Kampung Quop’s mysterious Batu Tipire

The split rock from the other side inside a school compound. Photo: Ramidi Subari

By Alverdtekoster Anyap & Sarah Hafizah Chandra

KUCHING: The split rock or known as ‘Batu Tipire’ at Kampung Quop is one of the village’s iconic landmarks as well as pride, symbolising the culture of the Bidayuh community there.

Located roughly 25km from here, ‘Batu Tipire’ is known for its split formation as if it was cut in half by someone with a parang or something — a rare natural phenomenon.

Kampung Quop Development and Security Committee Zone Chief Simon Jaboh.

Village committee members Simon Jaboh and Gerald Wah Onn related the story behind ‘Batu Tipire’.

“The split rock here is the reason that brought the Bidayuh community to settle here in Kampung Quop since the 1800s,” said Simon.

“There are some stories revolving around the split rock. One story was that the rock symbolised the beauty of the Quop people because there are some who are well known,” Gerald chipped in.

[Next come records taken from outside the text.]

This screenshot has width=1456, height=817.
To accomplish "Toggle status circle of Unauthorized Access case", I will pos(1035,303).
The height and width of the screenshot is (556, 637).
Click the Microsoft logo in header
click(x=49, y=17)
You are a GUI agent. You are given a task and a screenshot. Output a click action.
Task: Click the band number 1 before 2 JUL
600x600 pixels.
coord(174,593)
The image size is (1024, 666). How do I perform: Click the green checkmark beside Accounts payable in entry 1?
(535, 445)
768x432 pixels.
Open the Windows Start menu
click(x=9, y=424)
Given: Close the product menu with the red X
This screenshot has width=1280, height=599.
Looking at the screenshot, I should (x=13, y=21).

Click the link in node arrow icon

“For example, a doctor from this village, Dr Mosko Ruben, was the first Bidayuh neurosurgeon. Now he has retired, spending his time playing golf,” Gerald added.

The rock formation was also divided into male and female. According to Simon and Gerald, the bigger rock was the male while the smaller one, female.

“It was dreamt by Bai Rimau because he was the first person to discover the rock formation in the jungle.

“When he went deep into the jungle to hunt, suddenly rain started to fall. That’s when he looked for shelter and discovered the split rock,” explained Simon.

Kampung Quop Development and Security Committee, ICT and Promotion Bureau Gerald Wah Onn.

Gerald said there was also a story of some Chinese going to the village to worship the split rock.

“Last time they worshipped the split rock so that they would win the lottery, because they were superstitious. Now we don’t allow people to come anymore because of our Christian faith.”

They mentioned that geologists came to the village to examine the split rock and discovered that it was a volcanic rock from a long time ago.

“Actually, there are two split rocks in the village. The one in the village was cut vertically and the other one located deep in the jungle was cut horizontally.

“The second split rock is up in the mountain, but people cannot access it because of the dense vegetation,” said Simon.

Simon continued by saying that the geologists had not reached the other split rock but planned to do so in the future.

Both Simon and Gerald hoped that ‘Batu Tipire’ would attract more people to visit Kampung Quop as it holds significant cultural value to the Bidayuh community.